[Data items]
+---+

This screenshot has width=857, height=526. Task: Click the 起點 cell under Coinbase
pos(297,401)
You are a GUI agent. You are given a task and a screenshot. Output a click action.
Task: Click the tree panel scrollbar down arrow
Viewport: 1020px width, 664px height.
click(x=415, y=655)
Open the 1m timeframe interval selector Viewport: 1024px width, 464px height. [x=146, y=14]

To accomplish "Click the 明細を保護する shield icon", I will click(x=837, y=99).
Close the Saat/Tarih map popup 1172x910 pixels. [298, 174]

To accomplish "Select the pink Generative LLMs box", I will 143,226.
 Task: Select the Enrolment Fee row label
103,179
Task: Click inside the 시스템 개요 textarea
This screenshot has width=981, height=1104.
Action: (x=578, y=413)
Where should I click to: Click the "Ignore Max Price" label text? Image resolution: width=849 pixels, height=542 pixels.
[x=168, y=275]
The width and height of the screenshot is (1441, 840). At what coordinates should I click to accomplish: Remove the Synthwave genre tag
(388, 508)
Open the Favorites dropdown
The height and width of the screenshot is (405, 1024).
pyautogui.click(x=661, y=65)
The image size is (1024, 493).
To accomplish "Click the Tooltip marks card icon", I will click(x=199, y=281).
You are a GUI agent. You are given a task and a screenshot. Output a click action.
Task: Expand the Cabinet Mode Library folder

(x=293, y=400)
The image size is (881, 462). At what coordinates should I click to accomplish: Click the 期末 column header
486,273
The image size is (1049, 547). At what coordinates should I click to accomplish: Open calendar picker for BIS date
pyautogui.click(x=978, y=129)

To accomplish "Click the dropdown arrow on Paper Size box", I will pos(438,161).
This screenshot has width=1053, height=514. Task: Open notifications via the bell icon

+---+

=== EXERCISE OBJECTIVE ===
Print all the entries above. Keep each one exact.

=== SOLUTION FOR THIS EXERCISE ===
This screenshot has width=857, height=526. Task: Click the 起點 cell under Coinbase
pos(297,401)
You are a GUI agent. You are given a task and a screenshot. Output a click action.
Task: Click the tree panel scrollbar down arrow
Viewport: 1020px width, 664px height.
click(x=415, y=655)
Open the 1m timeframe interval selector Viewport: 1024px width, 464px height. [x=146, y=14]

To accomplish "Click the 明細を保護する shield icon", I will click(x=837, y=99).
Close the Saat/Tarih map popup 1172x910 pixels. [298, 174]

To accomplish "Select the pink Generative LLMs box", I will 143,226.
 Task: Select the Enrolment Fee row label
103,179
Task: Click inside the 시스템 개요 textarea
This screenshot has width=981, height=1104.
Action: (x=578, y=413)
Where should I click to: Click the "Ignore Max Price" label text? Image resolution: width=849 pixels, height=542 pixels.
[x=168, y=275]
The width and height of the screenshot is (1441, 840). At what coordinates should I click to accomplish: Remove the Synthwave genre tag
(388, 508)
Open the Favorites dropdown
The height and width of the screenshot is (405, 1024).
pyautogui.click(x=661, y=65)
The image size is (1024, 493).
To accomplish "Click the Tooltip marks card icon", I will click(x=199, y=281).
You are a GUI agent. You are given a task and a screenshot. Output a click action.
Task: Expand the Cabinet Mode Library folder

(x=293, y=400)
The image size is (881, 462). At what coordinates should I click to accomplish: Click the 期末 column header
486,273
The image size is (1049, 547). At what coordinates should I click to accomplish: Open calendar picker for BIS date
pyautogui.click(x=978, y=129)

To accomplish "Click the dropdown arrow on Paper Size box", I will pos(438,161).
This screenshot has width=1053, height=514. Task: Open notifications via the bell icon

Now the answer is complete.